━━ PAGE TEXT

Are you writing your code for humans or computers? I wasn’t there, but my guess is that at the dawn of computing, people thought that they were writing for the machines. After all, they were writing in machine language, and whatever bits they flipped into the electronic brain stayed in the electronic brain, unless punched out on paper tape. And the commands made the machine do things, not other people. Code was written strictly for computers.
Modern programming practice, on the other hand, is aimed firmly at people. Variable and function names are chosen to be long and to describe what they contain or do. “Readability” of code is a prized attribute. Indeed, sometimes the fact that it does the right thing at all almost seems to be an afterthought. (I kid!)
Somewhere along this path, there was an important evolutionary step, like the first fish using its flippers to walk on land. Comments were integrated into programming languages, formalizing the notes that coders of old surely wrote by hand in the margins of the paper first-drafts before keying it in. So I went looking for the missing link: the first computer language, and ideally the first program, with comments. I came up empty handed.

━━━━

Copy the stretch of the passage on code comments from "Are you writing" through "afterthought. (I kid!)", changing "electronic brain" to "machine memory". The material that comes after this isn't needed.

━━ EXTRACTED RECORDS

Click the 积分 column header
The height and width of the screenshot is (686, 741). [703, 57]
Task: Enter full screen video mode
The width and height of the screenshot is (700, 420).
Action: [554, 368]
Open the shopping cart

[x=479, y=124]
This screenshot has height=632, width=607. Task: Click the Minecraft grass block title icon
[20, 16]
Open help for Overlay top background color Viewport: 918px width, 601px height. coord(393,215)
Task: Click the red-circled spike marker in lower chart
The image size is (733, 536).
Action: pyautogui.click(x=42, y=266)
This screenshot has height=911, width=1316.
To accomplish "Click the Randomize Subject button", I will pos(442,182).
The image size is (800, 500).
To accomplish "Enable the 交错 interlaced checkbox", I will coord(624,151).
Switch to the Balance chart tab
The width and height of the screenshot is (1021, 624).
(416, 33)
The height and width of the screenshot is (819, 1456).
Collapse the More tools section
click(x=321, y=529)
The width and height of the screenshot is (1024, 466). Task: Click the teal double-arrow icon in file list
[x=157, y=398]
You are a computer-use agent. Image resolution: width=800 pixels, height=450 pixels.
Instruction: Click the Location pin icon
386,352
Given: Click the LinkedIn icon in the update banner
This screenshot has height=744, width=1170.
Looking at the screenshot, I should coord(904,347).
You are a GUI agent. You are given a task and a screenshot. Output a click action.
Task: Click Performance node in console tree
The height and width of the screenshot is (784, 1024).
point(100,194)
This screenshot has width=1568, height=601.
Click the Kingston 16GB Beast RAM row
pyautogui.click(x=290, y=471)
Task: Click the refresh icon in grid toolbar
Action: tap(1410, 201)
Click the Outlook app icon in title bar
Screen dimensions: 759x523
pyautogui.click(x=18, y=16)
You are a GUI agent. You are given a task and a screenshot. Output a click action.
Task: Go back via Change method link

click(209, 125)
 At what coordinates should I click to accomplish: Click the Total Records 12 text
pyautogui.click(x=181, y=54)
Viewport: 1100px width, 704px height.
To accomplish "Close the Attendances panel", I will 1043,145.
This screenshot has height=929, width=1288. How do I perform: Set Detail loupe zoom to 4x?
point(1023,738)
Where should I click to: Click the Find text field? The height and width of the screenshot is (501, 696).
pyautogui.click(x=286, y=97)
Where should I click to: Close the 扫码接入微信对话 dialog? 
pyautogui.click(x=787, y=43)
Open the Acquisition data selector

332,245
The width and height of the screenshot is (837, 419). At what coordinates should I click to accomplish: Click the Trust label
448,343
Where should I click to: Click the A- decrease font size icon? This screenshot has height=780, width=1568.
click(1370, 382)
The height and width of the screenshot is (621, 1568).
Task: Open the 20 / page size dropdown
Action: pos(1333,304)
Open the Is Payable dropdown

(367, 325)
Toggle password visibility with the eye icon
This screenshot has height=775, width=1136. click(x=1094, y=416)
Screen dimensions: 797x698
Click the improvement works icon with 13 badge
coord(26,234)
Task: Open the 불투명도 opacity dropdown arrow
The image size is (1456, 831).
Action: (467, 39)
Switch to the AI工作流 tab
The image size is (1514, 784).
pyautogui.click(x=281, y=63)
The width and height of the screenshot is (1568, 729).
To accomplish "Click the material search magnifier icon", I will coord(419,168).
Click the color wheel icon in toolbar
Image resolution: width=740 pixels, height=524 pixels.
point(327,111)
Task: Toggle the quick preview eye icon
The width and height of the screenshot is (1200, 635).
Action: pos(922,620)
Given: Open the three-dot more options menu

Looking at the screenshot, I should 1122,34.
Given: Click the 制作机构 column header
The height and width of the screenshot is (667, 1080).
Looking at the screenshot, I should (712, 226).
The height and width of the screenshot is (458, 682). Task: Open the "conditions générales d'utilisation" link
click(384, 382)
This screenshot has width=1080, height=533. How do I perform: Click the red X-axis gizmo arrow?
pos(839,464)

━━━━

** FINISHED ANSWER **
Are you writing your code for humans or computers? I wasn’t there, but my guess is that at the dawn of computing, people thought that they were writing for the machines. After all, they were writing in machine language, and whatever bits they flipped into the machine memory stayed in the machine memory, unless punched out on paper tape. And the commands made the machine do things, not other people. Code was written strictly for computers.
Modern programming practice, on the other hand, is aimed firmly at people. Variable and function names are chosen to be long and to describe what they contain or do. “Readability” of code is a prized attribute. Indeed, sometimes the fact that it does the right thing at all almost seems to be an afterthought. (I kid!)